__Directive 1__: Using the housing price and sentiment passage, decide whether each statement agrees with it: (a) every city's monthly HPI series starts in January 2015; (b) the Turnover proxy is usually much larger than the real turnover ratio of the housing market; (c) the floor-area quintile breakpoints used for SMB are recalculated every month. Answer yes or no for each, and quote the words that decide it.
__Directive 2__: Carry on the housing price and sentiment passage, starting right after its final sentence.

__Document segment__:
A series of month dummies, \({D}_{t}\), are included in the regression to capture the time variation in the housing prices clear of quality changes. The value of HPI for month \(t\) is then calculated as \(exp\left({\beta }_{t}\right)\times 100\) and the value is set as 100 for the origin month. We apply the hedonic regression for each city in our sample and obtain 18 city-specific monthly HPI series from January 2015 to October 2020. It is worth noting that the final HPI series is an unbalanced panel with the earliest date in January 2015 for Shanghai and Tianjin.

Housing Sentiment Index

In this section, we use second-hand transaction data to construct our housing sentiment indices. We first introduce our sentiment proxies and then illustrate the recursive look-ahead-bias-free procedure of the PLS method from which the housing sentiment index is constructed. Finally, we display some correlation analysis between our sentiment indices and several confidence indices from official sources.

Sentiment Proxies

In the construction of sentiment proxies, we majorly follow the approach of Zhou (2018). We construct three sentiment proxies based on our trade-by-trade data. The first proxy is MedianIntv, the natural logarithm of the median holding period of sellers, i.e., the median number of days on the market of sold housing units in a given month. Intuitively, a lower level of MedianIntv would indicate a relatively higher market sentiment.

The second proxy is Turnover, the ratio of housing areas being sold to the total housing areas for sale in a given month. To construct this proxy, for each month, we divide the total floor areas transacted in this month by the floor areas of listed properties including transacted houses and available-for-sale houses (which have been listed but not yet sold until the current month). Note that this Turnover ratio is a quasi-turnover ratio of the housing market. The real turnover rate of the housing market is the ratio of trading volume to the total housing stock as in Ling et al. (2014). Usually, the real turnover rate of the housing market is small, since most housing units are not for sale. By definition, this Turnover proxy measures the liquidity of listed properties in the housing market and usually, it is much larger than the real turnover ratio of the housing market.

Essentially, constructed in the same spirit as measures in Clayton et al. (2008), Ling et al. (2014), and Ling et al. (2015), MedianIntv and Turnover measure the liquidity of real estate markets. Unlike MedianIntv, Turnover should be positively correlated with the housing market liquidity since a liquid housing market should be associated with a shorter time on the market and a high turnover rate. As the correlation matrix in Table 9 of Appendix A shows, Turnover is significantly negatively correlated with MedianIntv. Meanwhile, Turnover exhibits a positive correlation with the contemporaneous housing return \({R}_{t}\) while MedianIntv exhibits a negative correlation with \({R}_{t}\). These correlation coefficients provide some support for the positive (negative) correlation between Turnover (MedianIntv) and market liquidity.

The third proxy is SMB, the small-house return premium over large houses. Each year we calculate the quintile breakpoints of the transacted houses’ floor areas and then divide houses into five groups according to the latest breakpoints. Small (big) houses are those in the first (fifth) quintile. Then we use the Hedonic method in "Housing Price Index Based on a Hedonic Model" section to construct a housing price index for small houses and big houses, respectively. In the end, SMB is equal to the small-house return minus the big-house return (in percentage).

__Provided records__:
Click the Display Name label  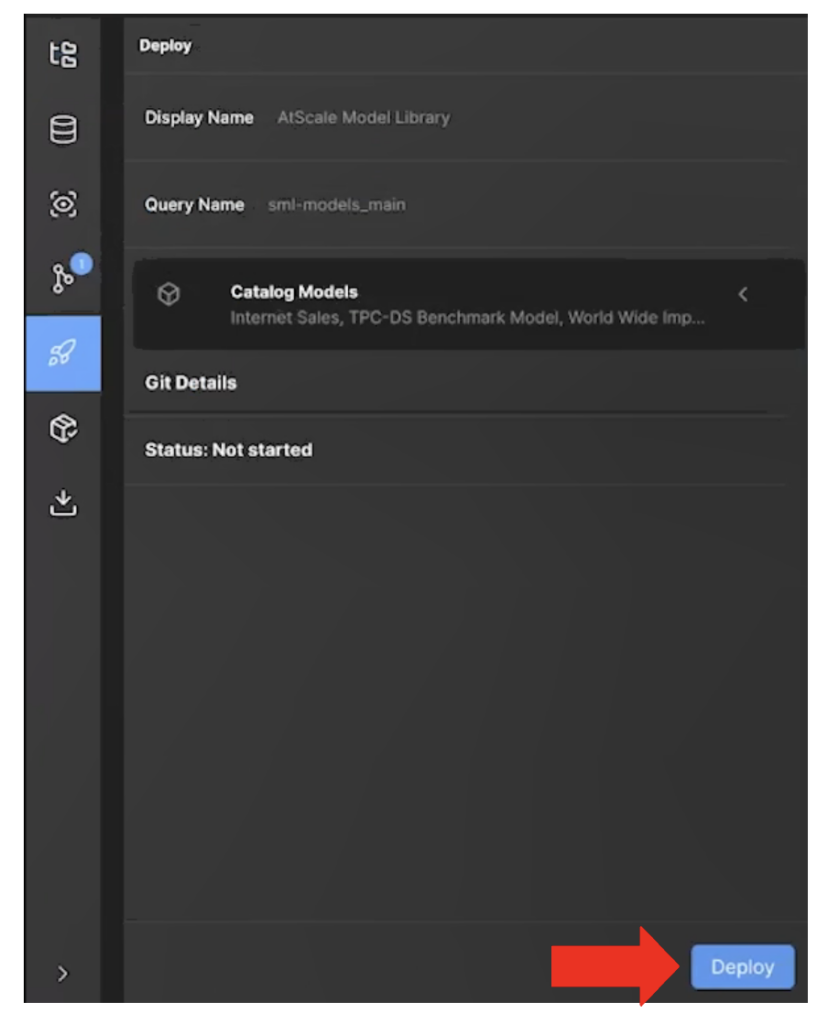coord(199,118)
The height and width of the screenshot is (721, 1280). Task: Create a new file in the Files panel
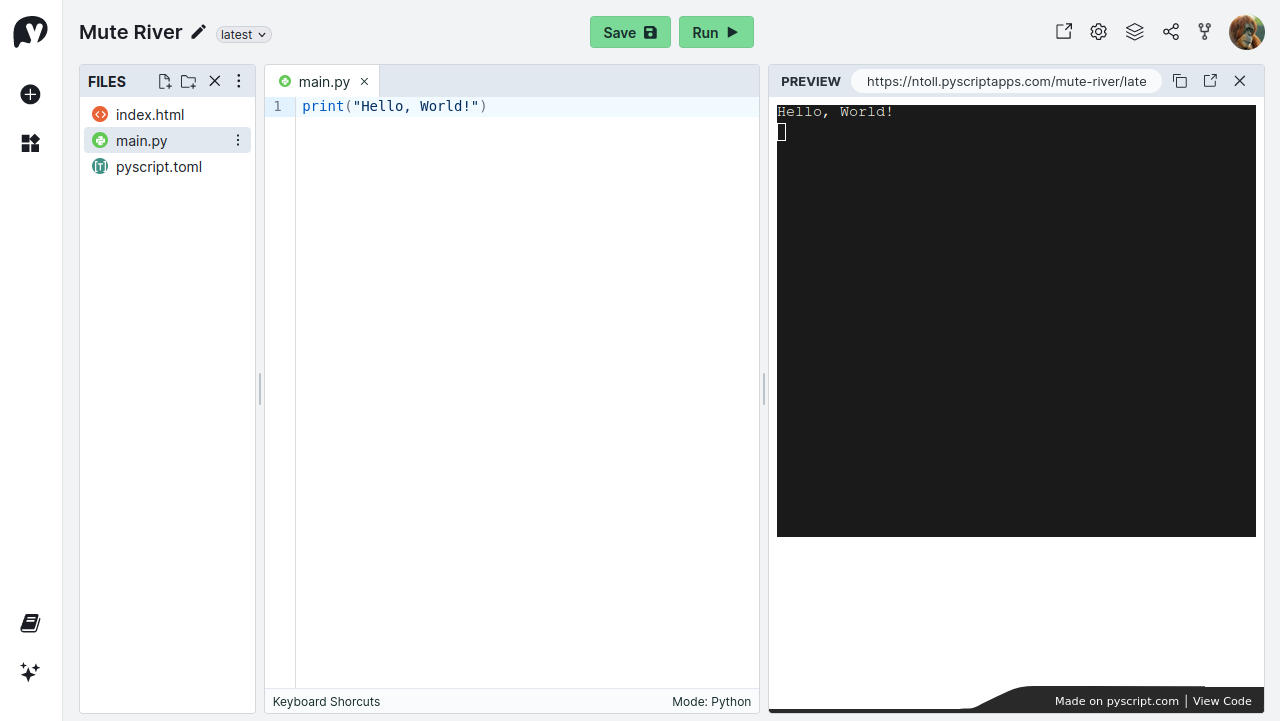[164, 81]

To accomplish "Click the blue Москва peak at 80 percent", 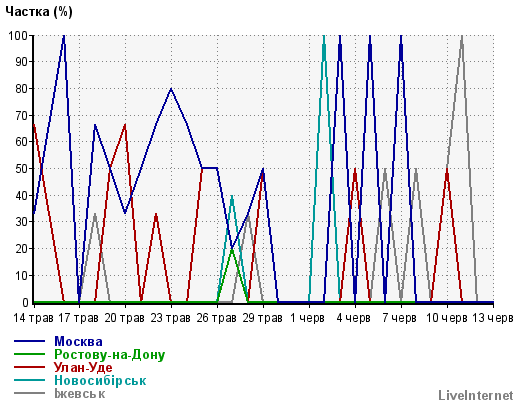I will [x=171, y=89].
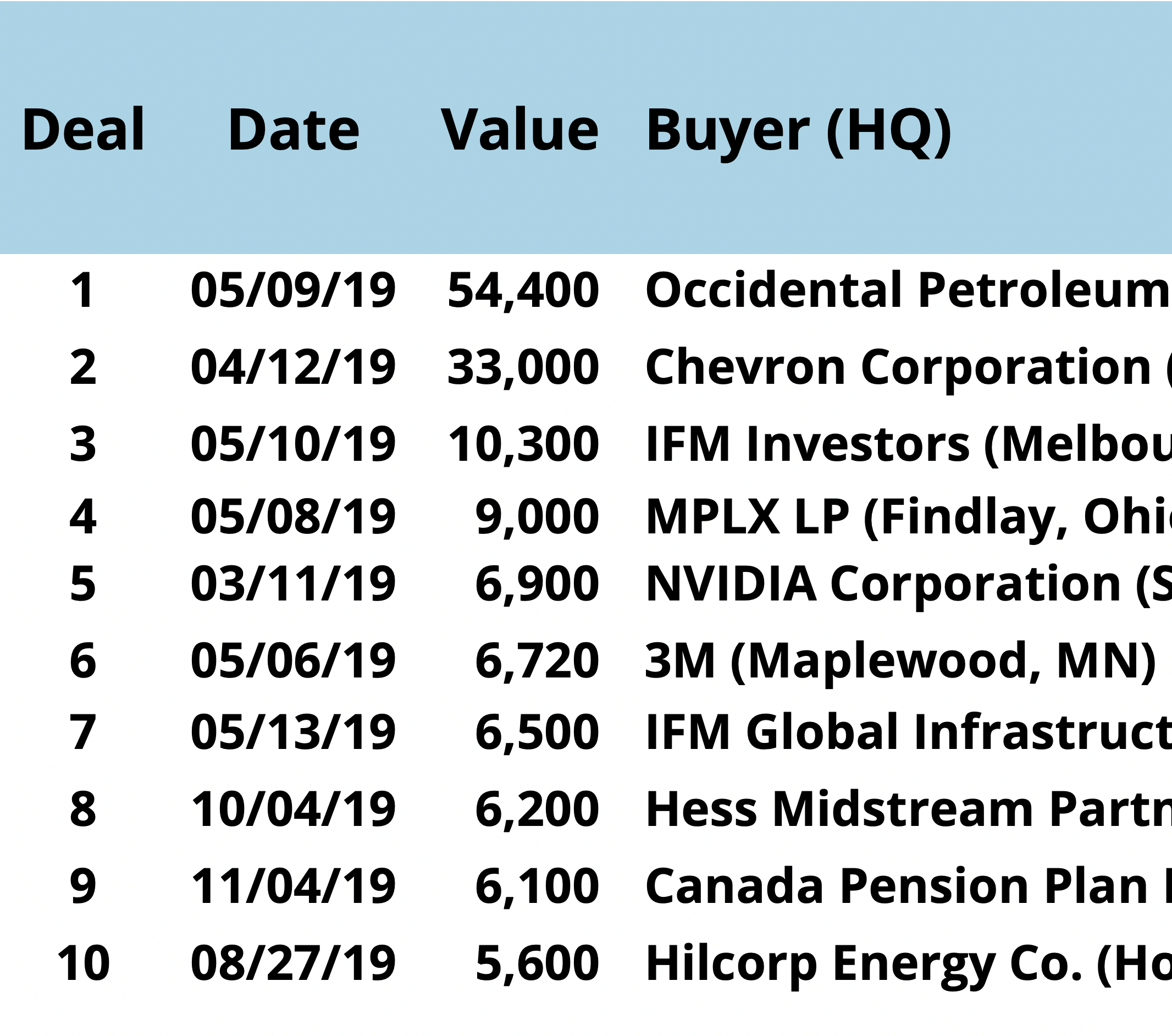Click the MPLX LP buyer cell
Screen dimensions: 1172x1036
click(x=907, y=517)
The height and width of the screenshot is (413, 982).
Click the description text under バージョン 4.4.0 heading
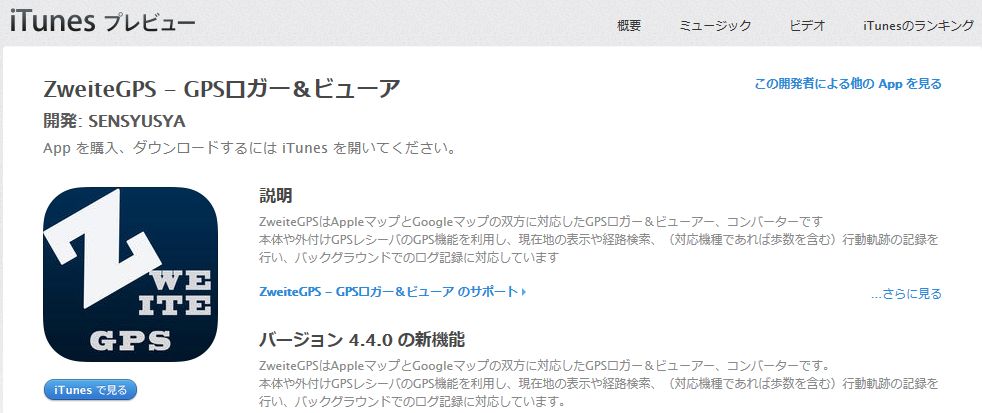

__Task answer 1__:
(a) No: "the final HPI series is an unbalanced panel with the earliest date in January 2015 for Shanghai and Tianjin."
(b) Yes: "usually, it is much larger than the real turnover ratio of the housing market."
(c) No: "Each year we calculate the quintile breakpoints of the transacted houses’ floor areas"

__Task answer 2__:
Zhou (2018) states that over-optimistic investors tend to buy big houses and push up prices for these large houses. Hence, the proxy SMB, which measures the return premium of smaller houses, is expected to be negatively correlated with sentiments according to Zhou (2018). However, in contrast to this argument, speculative investors in the Chinese housing market tend to over-invest in smaller houses for several reasons. First of all, the financial pressure of speculating in small houses is relatively low because of lower total costs and hence less capital requirement. Secondly, the risk in investing in small houses is much lower as a flipper of small houses could more easily find a buyer in the market because of the higher liquidity and the dominant demand for small houses. Thirdly, the potential return on investing in small houses is higher since the price appreciation tends to be higher for smaller houses.

For the Singapore housing market, Fu and Qian (2014) also find that short-term speculators typically target smaller units as they require less capital and are easier to sell. Furthermore, some online news reports also reveal that small housing units, the primary target of speculators, are always sold out even during periods of a market downturn.⁶ Some speculators were personally interviewed and admitted that “they invest in small houses because of the high return-on-investment ratio”.⁷ In short, from the point of view of speculating behavior, the prices for smaller housing units appreciate faster in cities with more speculative investors, and hence SMB should be positively correlated with housing sentiments. We will examine the correlation between SMB and housing sentiment in the next section.

There are two more proxies used by Zhou (2018), namely, the newly-opened housing construction area, and the housing sector investment to construct the housing sentiment for Shanghai. In this paper, we choose to construct the housing sentiment using MedianIntv, Turnover, and SMB only for three reasons. Firstly, since we are constructing sentiments for 18 Chinese cities, data for the other two proxies are not available for some cities in our sample. Secondly, this paper tries to construct a market outcome-based sentiment. Newly-opened housing construction and housing investment reflect sentiments of the supply side, which has been reflected in market outcomes to some extent. So, omitting these two proxies in the construction of the sentiment will not result in big information loss. Finally, housing investment and construction usually take several years to accomplish. So, sentiments from the supply side may not be synchronous with these based on market outcomes. Hence, omitting the housing investment and construction variables and relying on the other three transaction-based proxies will leave us with a more synchronous sentiment measure.

At the end of this section, we display some summary statistics for these three proxies. To save space, Table 2 only shows the average values of these three proxies for Beijing, Shanghai, Guangzhou, and Shenzhen, respectively. For example, the average median days on the market of second-hand properties in Beijing is 23.54 days (exp(3.159)) in 2016, while this value increases to 70.39 days (exp(4.25)) in 2020. Also, the turnover rate of listed second-hand properties has decreased from 46 to 29% during the same period for Beijing. The average small-house return premium is about 0.24% for Beijing in 2016, decreasing to a negative value of -0.17% in 2020.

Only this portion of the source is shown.